-- begin QUOTED TEXT --

Turning coworkers into allies
by Matt May
A long time ago, my partner, an ordained minister, introduced me to her peer group. To break the ice, she told them my job title was “accessibility evangelist.” Dear reader, if you ever want to hear a group like this laugh uproariously, then pepper you with followup questions, I can strongly recommend this as your way in. (Caution: I have only done this with socially-liberal ministers, so your mileage may vary. Widely.)
“Evangelist” comes to us from the Greek words for “good news.” Guy Kawasaki first applied this to a technical role during his time at Apple, and since then it’s more or less become a sexy term for a product marketing manager. (One critical difference is that no faith is required.) I adopted the term since I was doing so much writing, speaking and advocacy work that “accessibility engineer” wasn’t very accurate, and also, wasn’t helping me connect with other role players.
I field questions constantly about how to evangelize for product inclusion. These usually come from people who’ve grown tired of doing all the work themselves, and are looking for ways to spread it around and make it stick.
I’m terrible at sales, which I feel involves elements of manipulation that I don’t want to employ. But I’m a systems thinker, which means I’m actually pretty good at figuring out what motivates people to do certain things. If you think advocacy is mostly about telling people that DEI is important and them just going out and doing it, you won’t get far. Not only will they stumble at the first hurdle—a tough conversation with a peer or manager, usually—they’ll stop short of even making an attempt if they even think it will affect their standing at work negatively.
The workplace is a system. Employees, from their perspective, contribute effort in exchange for… what? Money, sure. But it’s more than that. A job contains a constellation of inputs and outputs which approximate stability. When people feel they are putting their necks out to do something, even something they care about, they’ll be reluctant to do it, because they are thinking about how it could destabilize their jobs, and by extension, their lives.
Your role as an evangelist for inclusion and equity is to rework a fundamentally unjust system to reward the behavior you are seeking, instead of punishing it. And it’s not like the playing field is even. Salespeople are rewarded for closing deals, not pressuring product teams to spend more on inclusive research. Product managers are rewarded for trimming down requirements and shipping on time, not thoughtful additions and measured progress. At my peak, the money I had access to as an evangelist was a rounding error to a single product’s marketing budget.

-- end QUOTED TEXT --
-- begin DATA --

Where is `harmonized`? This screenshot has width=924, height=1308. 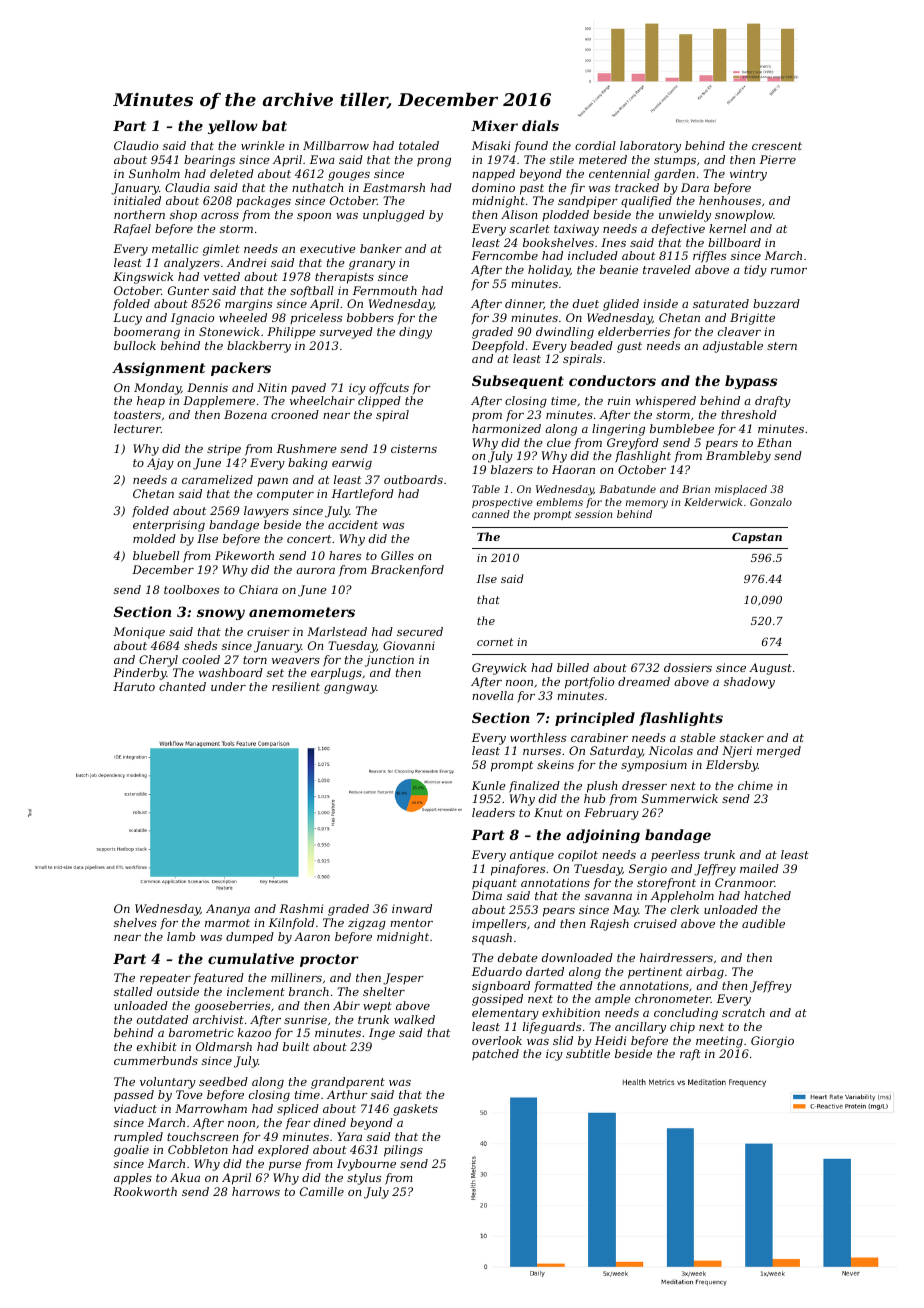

-- end DATA --

• **TASK SET**:
1. In the essay on turning coworkers into allies, who first applied the word "evangelist" to a technical role?
2. Return the part of the coworkers-as-allies essay from "I field questions" up to and including "make it stick.".
The data above come from a separate source.

• **ANSWERS TO THE EXERCISES**:
1. Guy Kawasaki, during his time at Apple.

2.
I field questions constantly about how to evangelize for product inclusion. These usually come from people who’ve grown tired of doing all the work themselves, and are looking for ways to spread it around and make it stick.